Republic of the Philippines
SUPREME COURT
Manila
EN BANC
G.R. No. L-22549             May 19, 1966
RENATO D. TAYAG, ET AL., plaintiffs and appellees,
vs.
THE ANGELES ELECTRIC CORPORATION, defendant and appellant.
C. V. del Rosario and A. de Ocera for defendant and appellant.
Moises Sevilla Ocampo for plaintiffs and appellees.
BAUTISTA ANGELO, J.:
On May 18, 1951, Renato D. Tayag, et al. brought an action against the Angeles Electric Corporation for abatement of nuisance allegedly caused by the latter's electric light and power plant situated in Angeles City.
Immediately upon the filing of the case, the plaintiffs were able to secure a writ of preliminary injunction to stop the construction of the electric plant and the installation of the generators to be used in connection therewith. Such injunction was dissolved on June 17, 1951 when defendant filed a bond in the amount of P10,000.00.
On June 1, 1951, the defendant filed its answer which contains a counterclaim for damages and attorney's fees.

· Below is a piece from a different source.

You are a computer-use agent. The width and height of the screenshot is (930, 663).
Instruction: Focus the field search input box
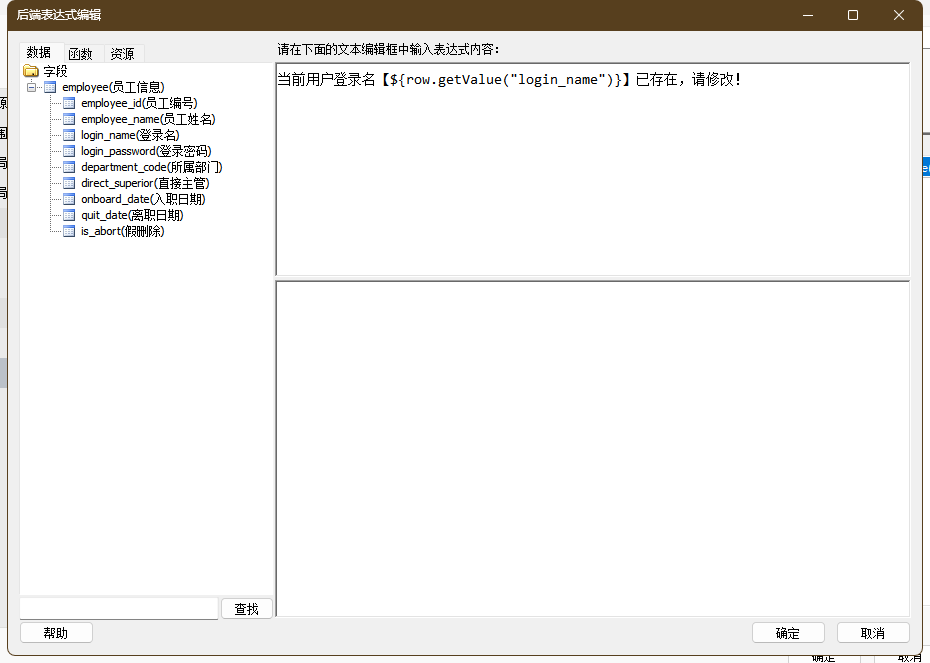click(118, 609)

This counterclaim was in due time answered by the plaintiffs.
On the basis of these pleadings, the plaintiffs began presenting their evidence having been able to put into the witness stand at least five witnesses, but on January 3, 1963, prompted by an announcement made by the plaintiffs, the court a quo issued an order stating in part as follows: "In view of the announcement of the plaintiffs that they will amend their complaint, they are granted thirty (30) days to do so with notice to all concerned." In the same order, the court set the case for hearing on February 9, 1963.
Accordingly, the plaintiffs filed on February 15, 1963 a motion for admission of their amended complaint to which was attached the complaint as amended wherein it appears that some of the plaintiffs were dropped while four other persons were included as defendant. Of this motion counsel for defendant, as well as the new parties included in the amended complaint, were duty notified.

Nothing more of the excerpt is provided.